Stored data
_ _ _ _
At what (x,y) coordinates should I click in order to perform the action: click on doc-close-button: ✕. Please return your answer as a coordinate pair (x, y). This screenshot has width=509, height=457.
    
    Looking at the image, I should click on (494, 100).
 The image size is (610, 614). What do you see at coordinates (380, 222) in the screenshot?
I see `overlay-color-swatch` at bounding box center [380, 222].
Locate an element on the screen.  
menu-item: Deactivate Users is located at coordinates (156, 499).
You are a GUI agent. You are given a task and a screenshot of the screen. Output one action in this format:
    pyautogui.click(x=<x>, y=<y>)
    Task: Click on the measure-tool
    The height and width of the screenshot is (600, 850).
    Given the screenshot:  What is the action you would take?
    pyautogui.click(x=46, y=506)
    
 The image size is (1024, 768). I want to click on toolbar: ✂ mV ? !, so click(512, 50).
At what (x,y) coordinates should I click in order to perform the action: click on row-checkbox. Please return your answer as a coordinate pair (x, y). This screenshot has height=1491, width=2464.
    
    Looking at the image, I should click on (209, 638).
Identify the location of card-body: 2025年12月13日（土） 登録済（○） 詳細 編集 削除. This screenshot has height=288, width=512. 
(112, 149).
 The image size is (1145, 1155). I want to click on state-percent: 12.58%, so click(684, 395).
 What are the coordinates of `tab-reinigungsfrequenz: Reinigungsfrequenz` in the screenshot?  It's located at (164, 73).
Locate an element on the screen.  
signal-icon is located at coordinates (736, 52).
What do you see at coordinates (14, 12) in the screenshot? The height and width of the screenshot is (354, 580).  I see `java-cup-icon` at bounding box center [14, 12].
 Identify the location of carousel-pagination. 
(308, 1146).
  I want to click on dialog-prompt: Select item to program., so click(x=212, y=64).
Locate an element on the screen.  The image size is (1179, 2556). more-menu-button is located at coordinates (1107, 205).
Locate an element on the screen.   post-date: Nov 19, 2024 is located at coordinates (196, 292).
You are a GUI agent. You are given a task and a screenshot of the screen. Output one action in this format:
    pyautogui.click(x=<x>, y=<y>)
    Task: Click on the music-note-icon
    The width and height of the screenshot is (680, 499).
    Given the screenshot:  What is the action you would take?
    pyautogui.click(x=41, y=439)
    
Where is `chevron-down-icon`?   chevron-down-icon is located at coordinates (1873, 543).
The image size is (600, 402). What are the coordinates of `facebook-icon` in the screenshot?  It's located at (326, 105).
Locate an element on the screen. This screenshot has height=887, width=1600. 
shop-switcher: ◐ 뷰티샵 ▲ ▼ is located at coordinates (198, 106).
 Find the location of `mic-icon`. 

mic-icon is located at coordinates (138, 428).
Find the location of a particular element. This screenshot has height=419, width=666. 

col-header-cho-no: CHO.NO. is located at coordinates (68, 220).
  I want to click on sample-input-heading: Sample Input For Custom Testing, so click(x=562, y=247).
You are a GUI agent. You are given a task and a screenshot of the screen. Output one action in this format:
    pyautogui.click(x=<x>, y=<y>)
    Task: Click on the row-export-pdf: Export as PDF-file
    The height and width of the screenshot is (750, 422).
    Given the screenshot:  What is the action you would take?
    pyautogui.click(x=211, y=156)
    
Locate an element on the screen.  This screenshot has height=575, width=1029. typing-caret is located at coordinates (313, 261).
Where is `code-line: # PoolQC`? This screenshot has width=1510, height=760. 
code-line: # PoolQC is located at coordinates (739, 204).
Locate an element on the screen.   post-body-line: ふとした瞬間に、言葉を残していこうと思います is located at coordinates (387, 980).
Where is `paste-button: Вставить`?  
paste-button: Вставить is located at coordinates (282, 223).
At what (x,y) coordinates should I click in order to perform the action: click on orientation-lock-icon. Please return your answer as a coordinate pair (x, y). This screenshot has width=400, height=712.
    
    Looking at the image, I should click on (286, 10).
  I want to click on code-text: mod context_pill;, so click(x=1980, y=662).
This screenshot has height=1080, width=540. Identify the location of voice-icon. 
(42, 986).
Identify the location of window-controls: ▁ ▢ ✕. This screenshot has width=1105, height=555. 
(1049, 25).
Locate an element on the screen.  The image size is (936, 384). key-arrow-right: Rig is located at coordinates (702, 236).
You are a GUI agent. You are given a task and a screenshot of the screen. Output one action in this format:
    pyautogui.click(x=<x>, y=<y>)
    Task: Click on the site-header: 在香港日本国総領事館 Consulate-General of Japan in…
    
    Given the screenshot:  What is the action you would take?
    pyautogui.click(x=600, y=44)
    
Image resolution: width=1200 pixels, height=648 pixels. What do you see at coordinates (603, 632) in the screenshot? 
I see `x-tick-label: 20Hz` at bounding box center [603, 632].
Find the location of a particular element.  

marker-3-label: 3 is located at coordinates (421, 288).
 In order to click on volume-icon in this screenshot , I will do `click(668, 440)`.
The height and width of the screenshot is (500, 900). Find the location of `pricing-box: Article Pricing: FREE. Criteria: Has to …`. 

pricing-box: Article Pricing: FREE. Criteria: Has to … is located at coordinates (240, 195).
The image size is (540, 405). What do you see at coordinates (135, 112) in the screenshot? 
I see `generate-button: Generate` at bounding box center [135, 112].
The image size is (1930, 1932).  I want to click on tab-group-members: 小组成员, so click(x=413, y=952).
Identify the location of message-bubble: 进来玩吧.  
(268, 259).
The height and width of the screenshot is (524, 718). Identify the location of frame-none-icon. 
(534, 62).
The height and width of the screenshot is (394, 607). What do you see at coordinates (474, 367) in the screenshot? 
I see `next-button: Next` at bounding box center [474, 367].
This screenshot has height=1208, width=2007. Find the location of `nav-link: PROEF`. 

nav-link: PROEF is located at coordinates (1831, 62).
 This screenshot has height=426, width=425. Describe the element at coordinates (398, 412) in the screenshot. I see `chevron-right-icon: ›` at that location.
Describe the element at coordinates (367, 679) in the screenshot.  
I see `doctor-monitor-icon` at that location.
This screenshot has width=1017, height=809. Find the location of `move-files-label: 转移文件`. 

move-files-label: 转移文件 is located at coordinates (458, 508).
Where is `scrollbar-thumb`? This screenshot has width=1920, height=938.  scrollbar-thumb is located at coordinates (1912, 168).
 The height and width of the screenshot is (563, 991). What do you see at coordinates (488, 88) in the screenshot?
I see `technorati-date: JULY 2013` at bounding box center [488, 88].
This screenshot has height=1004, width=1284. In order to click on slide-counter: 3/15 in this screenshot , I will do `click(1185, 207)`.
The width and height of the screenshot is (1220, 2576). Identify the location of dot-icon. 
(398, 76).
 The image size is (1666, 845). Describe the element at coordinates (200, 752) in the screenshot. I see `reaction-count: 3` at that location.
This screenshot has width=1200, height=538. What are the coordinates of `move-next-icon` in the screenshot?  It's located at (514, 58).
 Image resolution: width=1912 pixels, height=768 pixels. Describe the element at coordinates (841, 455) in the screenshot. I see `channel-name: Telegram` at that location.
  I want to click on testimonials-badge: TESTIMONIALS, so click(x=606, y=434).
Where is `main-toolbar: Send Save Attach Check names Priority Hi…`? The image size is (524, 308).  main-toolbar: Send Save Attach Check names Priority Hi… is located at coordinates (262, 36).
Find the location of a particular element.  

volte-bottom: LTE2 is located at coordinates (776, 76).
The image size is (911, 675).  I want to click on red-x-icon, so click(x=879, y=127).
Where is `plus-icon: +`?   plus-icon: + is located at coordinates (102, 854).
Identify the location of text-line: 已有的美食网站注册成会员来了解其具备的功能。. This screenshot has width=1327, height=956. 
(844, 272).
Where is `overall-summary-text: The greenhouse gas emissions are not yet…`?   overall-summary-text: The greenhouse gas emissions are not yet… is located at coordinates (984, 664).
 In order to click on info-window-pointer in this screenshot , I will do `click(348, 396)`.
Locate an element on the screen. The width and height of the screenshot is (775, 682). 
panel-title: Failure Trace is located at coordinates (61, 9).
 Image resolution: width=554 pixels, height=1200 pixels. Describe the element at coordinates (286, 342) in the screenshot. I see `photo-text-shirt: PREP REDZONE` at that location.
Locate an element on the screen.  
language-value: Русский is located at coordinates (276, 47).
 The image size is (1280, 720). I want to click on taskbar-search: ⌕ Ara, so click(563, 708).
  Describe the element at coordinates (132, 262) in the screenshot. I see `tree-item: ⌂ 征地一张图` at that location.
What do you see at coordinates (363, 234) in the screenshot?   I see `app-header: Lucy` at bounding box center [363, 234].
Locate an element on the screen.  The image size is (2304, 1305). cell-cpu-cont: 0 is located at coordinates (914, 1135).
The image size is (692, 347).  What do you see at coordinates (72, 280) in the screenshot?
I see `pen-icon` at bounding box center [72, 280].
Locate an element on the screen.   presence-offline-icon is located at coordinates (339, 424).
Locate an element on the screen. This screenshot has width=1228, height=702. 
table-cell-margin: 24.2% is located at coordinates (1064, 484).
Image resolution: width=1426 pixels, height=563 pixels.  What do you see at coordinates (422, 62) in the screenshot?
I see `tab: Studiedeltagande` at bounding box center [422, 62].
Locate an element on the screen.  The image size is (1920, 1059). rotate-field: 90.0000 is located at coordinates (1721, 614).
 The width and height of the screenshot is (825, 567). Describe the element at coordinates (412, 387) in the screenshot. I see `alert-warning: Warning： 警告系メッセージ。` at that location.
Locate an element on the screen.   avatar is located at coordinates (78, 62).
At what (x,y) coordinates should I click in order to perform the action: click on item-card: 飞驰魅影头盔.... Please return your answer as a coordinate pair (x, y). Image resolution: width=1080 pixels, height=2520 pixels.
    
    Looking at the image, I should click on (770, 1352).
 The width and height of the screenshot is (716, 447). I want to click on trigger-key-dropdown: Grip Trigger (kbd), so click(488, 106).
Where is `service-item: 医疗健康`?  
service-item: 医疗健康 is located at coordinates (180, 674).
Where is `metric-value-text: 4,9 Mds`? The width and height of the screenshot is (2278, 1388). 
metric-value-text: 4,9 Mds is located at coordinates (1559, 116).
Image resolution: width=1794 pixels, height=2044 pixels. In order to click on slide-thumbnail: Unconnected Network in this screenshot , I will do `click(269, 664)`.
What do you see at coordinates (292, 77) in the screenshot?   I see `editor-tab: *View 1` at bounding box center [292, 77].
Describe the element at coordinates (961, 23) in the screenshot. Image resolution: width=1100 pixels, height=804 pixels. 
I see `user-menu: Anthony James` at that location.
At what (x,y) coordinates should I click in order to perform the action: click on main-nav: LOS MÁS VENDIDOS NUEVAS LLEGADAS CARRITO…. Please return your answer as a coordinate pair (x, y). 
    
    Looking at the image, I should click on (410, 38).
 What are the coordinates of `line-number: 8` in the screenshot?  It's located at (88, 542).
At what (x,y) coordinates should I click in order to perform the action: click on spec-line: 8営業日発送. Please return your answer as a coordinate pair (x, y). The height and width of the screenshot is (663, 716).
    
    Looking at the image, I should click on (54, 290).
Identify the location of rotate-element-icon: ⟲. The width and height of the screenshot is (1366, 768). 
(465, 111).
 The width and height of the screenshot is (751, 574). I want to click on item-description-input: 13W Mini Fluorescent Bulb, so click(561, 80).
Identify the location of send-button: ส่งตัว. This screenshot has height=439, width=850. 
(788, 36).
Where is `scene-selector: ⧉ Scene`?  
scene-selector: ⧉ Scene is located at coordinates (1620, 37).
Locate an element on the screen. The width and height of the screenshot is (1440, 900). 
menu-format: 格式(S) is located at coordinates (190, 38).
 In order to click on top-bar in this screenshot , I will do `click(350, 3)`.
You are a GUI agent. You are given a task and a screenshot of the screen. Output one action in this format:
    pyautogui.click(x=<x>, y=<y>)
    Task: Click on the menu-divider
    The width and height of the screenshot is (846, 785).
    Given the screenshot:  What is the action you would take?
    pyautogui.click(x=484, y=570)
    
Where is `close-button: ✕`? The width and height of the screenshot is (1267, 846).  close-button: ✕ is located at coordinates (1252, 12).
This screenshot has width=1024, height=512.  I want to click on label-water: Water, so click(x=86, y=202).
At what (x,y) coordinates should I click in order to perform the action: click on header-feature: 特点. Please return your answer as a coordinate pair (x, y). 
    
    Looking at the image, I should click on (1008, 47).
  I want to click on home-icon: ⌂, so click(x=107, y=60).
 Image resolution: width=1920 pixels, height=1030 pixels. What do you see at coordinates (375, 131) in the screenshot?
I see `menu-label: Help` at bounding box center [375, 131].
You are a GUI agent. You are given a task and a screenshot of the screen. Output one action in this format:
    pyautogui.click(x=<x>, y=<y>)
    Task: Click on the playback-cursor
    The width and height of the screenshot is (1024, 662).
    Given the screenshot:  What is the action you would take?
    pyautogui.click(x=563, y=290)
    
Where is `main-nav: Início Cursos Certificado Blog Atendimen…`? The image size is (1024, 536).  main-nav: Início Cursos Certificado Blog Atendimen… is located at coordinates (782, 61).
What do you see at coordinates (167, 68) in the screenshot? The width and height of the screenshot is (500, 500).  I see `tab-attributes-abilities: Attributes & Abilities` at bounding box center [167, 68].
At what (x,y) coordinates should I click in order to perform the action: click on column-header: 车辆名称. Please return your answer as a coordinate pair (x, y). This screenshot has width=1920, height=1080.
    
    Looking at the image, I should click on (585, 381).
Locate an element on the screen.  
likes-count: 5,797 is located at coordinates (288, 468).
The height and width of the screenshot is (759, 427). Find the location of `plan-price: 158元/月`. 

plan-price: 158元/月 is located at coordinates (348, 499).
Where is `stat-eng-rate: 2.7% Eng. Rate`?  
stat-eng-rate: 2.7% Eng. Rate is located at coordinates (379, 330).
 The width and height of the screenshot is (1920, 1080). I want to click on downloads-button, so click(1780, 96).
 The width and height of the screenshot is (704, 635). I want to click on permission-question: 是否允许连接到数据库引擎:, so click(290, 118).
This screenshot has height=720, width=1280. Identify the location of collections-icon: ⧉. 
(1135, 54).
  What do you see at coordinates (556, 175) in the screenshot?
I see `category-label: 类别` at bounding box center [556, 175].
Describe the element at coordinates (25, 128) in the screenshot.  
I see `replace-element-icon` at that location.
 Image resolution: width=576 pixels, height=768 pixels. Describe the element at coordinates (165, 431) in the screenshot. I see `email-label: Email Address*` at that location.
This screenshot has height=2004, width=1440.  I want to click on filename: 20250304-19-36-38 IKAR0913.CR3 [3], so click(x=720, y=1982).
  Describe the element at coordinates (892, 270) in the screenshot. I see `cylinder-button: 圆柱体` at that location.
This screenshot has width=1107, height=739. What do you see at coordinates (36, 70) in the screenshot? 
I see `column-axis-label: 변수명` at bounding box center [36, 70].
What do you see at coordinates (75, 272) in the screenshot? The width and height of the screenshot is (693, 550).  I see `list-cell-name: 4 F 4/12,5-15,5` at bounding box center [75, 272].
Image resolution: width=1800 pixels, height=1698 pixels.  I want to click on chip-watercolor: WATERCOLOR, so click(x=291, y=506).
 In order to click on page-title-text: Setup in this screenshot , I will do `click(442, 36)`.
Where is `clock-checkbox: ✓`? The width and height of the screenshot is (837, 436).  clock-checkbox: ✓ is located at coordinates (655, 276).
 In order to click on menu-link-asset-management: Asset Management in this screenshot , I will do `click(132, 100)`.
_ _ _ _
_Task to carry out_.
Return, word for word, the lines of the records starting at the one containing "coordinates (702, 236)." and ending at the one containing "center [474, 367].", both lines included.

_Exercise result_.
Locate an element on the screen.  The image size is (936, 384). key-arrow-right: Rig is located at coordinates (702, 236).
You are a GUI agent. You are given a task and a screenshot of the screen. Output one action in this format:
    pyautogui.click(x=<x>, y=<y>)
    Task: Click on the site-header: 在香港日本国総領事館 Consulate-General of Japan in…
    
    Given the screenshot:  What is the action you would take?
    pyautogui.click(x=600, y=44)
    
Image resolution: width=1200 pixels, height=648 pixels. What do you see at coordinates (603, 632) in the screenshot? 
I see `x-tick-label: 20Hz` at bounding box center [603, 632].
Find the location of a particular element.  

marker-3-label: 3 is located at coordinates (421, 288).
 In order to click on volume-icon in this screenshot , I will do `click(668, 440)`.
The height and width of the screenshot is (500, 900). Find the location of `pricing-box: Article Pricing: FREE. Criteria: Has to …`. 

pricing-box: Article Pricing: FREE. Criteria: Has to … is located at coordinates (240, 195).
The image size is (540, 405). What do you see at coordinates (135, 112) in the screenshot? 
I see `generate-button: Generate` at bounding box center [135, 112].
The image size is (1930, 1932).  I want to click on tab-group-members: 小组成员, so click(x=413, y=952).
Identify the location of message-bubble: 进来玩吧.  
(268, 259).
The height and width of the screenshot is (524, 718). Identify the location of frame-none-icon. 
(534, 62).
The height and width of the screenshot is (394, 607). What do you see at coordinates (474, 367) in the screenshot? 
I see `next-button: Next` at bounding box center [474, 367].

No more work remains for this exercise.